Un gruppo di ricercatori statunitensi ha eseguito uno studio sulla presenza di microplastiche negli oceani trovando nei tessuti grassi e polmonari di balene e delfini una notevole quantità di frammenti di particelle plastiche che misuravano dai 198 ai 537 micrometri (un capello umano è mediamente spesso 75 micrometri). Secondo il team di biologi la maggior parte dei frammenti di microplastiche trovati nei tessuti dei cetacei sono resti di vestiti, ingeriti durante i pasti di questi mammiferi. Il recente studio denominato “Microplastiche nel grasso, nel melone e in altri tessuti dei mammiferi marini: prove di traslocazione” è attualmente pubblicato on line sulla rivista scientifica ‘Environmental Pollution’.
Lo studio
Per rilevare i dati mostrati nella ricerca i biologi della Duke University Marine Lab e del Dipartimento di ecologia e biologia evolutiva dell’Università di Toronto hanno studiato complessivamente 32 animali marini allevati o arenati tra il 2000 e il 2021 in Alaska, California e Carolina del Nord. Tra le 12 specie di esemplari esaminati c’è anche una foca barbata (Erignathus barbatus), che aveva anch’essa microplastiche nei tessuti. In considerazione che la plastica è lipofila, ovvero che si lega al grasso, il team ha mostrato come le microplastiche si siano trasferite nel grasso che i cetacei hanno sottopelle, nei cuscinetti di grasso presenti nella loro mascella inferiore e nel melone, organo formato da tessuto adiposo che gli odontoceti hanno al centro della fronte; lo studio ha campionato anche i grassi polmonari dei cetacei trovando plastica in tutti e quattro i tessuti. Nella pubblicazione si legge: “La presenza di particelle e fibre polimeriche in questi animali suggerisce che le microplastiche possono uscire dal tratto digestivo e depositarsi nei tessuti”.

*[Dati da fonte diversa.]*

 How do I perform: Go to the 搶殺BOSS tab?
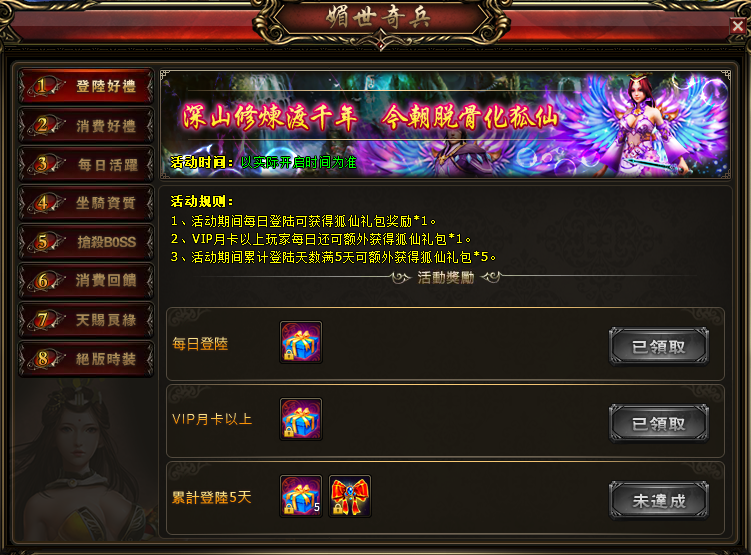pyautogui.click(x=86, y=242)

Plastica ingerita tramite l’alimentazione
I ricercatori hanno spiegato, evidenziando che la plastica non si scioglie in acqua, che i frammenti ritrovati nei tessuti degli esemplari marini si sono depositati tramite la loro alimentazione. L’autore dello studio, Greg Merrill Jr. del Duke University Marine Lab Merril afferma: “Anche balene e delfini che predano pesci e altri organismi più grandi potrebbero accumulare la plastica che si è accumulata negli animali che mangiano. Non abbiamo fatto i conti, ma la maggior parte delle microplastiche probabilmente passa attraverso l’intestino e viene defecata. Ma una parte di essa finisce nei tessuti degli animali. Per me, questo sottolinea solo l’ubiquità della plastica oceanica e la portata di questo problema. Alcuni di questi campioni risalgono al 2001 e sono l’esempio che questo accade da almeno 20 anni”.
Tipo di plastica trovata
I frammenti più comuni trovati nei tessuti grassi dei cetacei campionati sono le fibre di poliestere, solitamente provenienti dalle nostre lavatrici (che ‘consumano’ i capi) e il polietilene, comune materia che si trova nelle bottiglie di plastica. Il colore dei frammenti era quasi sempre blu. Nella pubblicazione dello studio gli autori statunitensi e canadesi infatti dichiarano: “Le fibre di poliestere, un comune sottoprodotto delle lavatrici, erano le più comuni nei campioni di tessuto, così come il polietilene, che è un componente dei contenitori per bevande. La plastica blu è stata quella con il colore più comune trovato in tutti e quattro i tipi di tessuto”. Greg Merrill del Duke University sottolinea: “Oltre a qualsiasi minaccia chimica rappresentata dalla plastica, i pezzi di plastica possono anche strappare e abradere i tessuti. Ora che sappiamo che la plastica è in questi tessuti, stiamo osservando quale potrebbe essere l’impatto metabolico”.